If you’re still not sure how to go about this, you can always facebook message, or email me at firstname.lastname@example.org and ask.
The point isn’t to say one way is better than the other. It’s to say you need to decide what’s worth it and what isn’t based on how you want to live and what you want your body to be like.
Again, it’s not all or nothing.
It’s a spectrum. You just have to find the proper balance. This usually comes down to figuring out what’s important to you and acting accordingly. Put another way, it’s about prioritizing your lifestyle choices.
For example, one of my online clients realized he goes out drinking strictly for the social aspect.
For starters, he has an iron liver so it’s nearly impossible to get drunk without spending his life savings on booze. Besides, that’s not why he goes out anyway.
It’s to be with friends. Now when he goes out, he alternates between glasses of whiskey and water. This way his drink lasts longer because he can sip it, he always has a drink in his hand, and he doesn’t consume extra calories for no reason. Plus, he likes the taste of fancy whiskey. He’s effectively minimized the caloric impact of nights out while still getting everything he wants out of said night out.
What I hope is that these questions give you clarity on what your real goal is, beyond “I want to lose weight”.
It’s all about balance and figuring out what you want.
I obviously can’t answer these questions for you. But what I can say is that beyond getting really really shredded, most goals can be met with what I’d consider a pretty reasonable level of indulgence, as my online client's food log demonstrated.
You don’t need to live in the gym. You don’t need to lock yourself in your house away from temptations or off-plan foods.
Having 2 or 3 moderately portioned treats a week will get most people to the level of leanness they want (outside of six pack bodybuilder land) assuming the rest of your 3 meals a day are composed of lean protein and veggies eaten to about 80% fullness, with a healthy snack thrown in for good measure.
If you’re just looking to maintain the weight you've already lost, you have a bit more wiggle room in terms of treats. So that’s something to consider too.
Point is, in most cases you don’t need to give up everything you love to get the body you want. So let’s put that myth to bed and make fitness more accessible for people who don’t care if they can see every muscle fiber in their abs.

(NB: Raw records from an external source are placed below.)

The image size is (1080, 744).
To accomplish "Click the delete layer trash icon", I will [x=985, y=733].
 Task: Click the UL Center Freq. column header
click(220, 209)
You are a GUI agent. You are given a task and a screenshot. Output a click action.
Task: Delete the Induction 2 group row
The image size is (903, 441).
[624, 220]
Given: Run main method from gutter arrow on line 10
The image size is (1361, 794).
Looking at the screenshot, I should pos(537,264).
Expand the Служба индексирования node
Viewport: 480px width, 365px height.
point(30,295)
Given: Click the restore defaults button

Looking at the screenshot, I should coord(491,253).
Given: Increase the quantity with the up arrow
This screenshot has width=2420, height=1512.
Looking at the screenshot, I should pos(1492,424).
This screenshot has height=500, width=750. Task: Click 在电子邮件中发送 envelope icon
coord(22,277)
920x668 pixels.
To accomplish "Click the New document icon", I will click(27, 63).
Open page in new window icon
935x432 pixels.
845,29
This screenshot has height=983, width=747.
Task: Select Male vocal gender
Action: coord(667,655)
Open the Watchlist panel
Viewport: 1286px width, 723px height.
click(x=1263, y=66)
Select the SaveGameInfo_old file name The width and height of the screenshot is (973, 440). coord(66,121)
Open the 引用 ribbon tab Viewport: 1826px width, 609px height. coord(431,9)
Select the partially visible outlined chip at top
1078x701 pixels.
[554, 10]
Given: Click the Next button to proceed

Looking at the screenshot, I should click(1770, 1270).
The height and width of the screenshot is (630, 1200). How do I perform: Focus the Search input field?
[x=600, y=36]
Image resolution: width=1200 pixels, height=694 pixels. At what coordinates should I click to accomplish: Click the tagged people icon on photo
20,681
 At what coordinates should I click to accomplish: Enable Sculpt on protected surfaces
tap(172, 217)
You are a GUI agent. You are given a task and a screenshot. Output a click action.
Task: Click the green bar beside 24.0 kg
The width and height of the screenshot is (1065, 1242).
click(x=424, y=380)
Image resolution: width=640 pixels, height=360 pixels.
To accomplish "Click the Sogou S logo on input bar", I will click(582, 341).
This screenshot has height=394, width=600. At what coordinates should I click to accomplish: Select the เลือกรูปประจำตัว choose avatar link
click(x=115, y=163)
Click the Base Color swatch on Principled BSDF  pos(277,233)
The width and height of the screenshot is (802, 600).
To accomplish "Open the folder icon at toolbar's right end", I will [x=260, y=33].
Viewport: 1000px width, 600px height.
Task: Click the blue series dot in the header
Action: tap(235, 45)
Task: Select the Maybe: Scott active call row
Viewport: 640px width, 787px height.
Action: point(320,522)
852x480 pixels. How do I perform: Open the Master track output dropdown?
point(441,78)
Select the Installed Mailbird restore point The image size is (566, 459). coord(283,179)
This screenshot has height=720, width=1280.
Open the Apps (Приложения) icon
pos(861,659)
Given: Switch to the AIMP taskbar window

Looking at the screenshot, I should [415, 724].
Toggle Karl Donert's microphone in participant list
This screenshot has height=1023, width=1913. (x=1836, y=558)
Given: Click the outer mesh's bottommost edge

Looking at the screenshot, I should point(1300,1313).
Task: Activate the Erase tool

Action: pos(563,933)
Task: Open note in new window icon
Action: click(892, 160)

This is the main reason I’m writing this -- because fitness can feel daunting and impenetrable to those new to it. All these “no excuses” memes are great for people who love doing fitnessy shit. As for the rest, the people whom the fitness industry should be listening to, it’s just one more reason why they feel like they won’t fit in at the gym.
You don’t need to live and breathe fitness to improve your health, make daily life easier, and feel better in your body.
That’s what I want you to take away from this.
Make reasonable changes you can stick to and the results will follow.
Below are what I consider to be the foundations for any health or fitness related goal:
- Eat lots of protein and veggies
- Get 8 hours of sleep a night
- Move a decent amount everyday -- about an hour or so
- Strength train 2 or 3 times a week.
- Have fun.
No need to make it more complicated than that.
Work towards getting those basics down in a way that compliments your answers to the “compass questions”. Not only will this fitness stuff become more natural, but you’ll enjoy better, faster results.
Oh yeah, and it won’t feel like a chore, which is pretty awesome.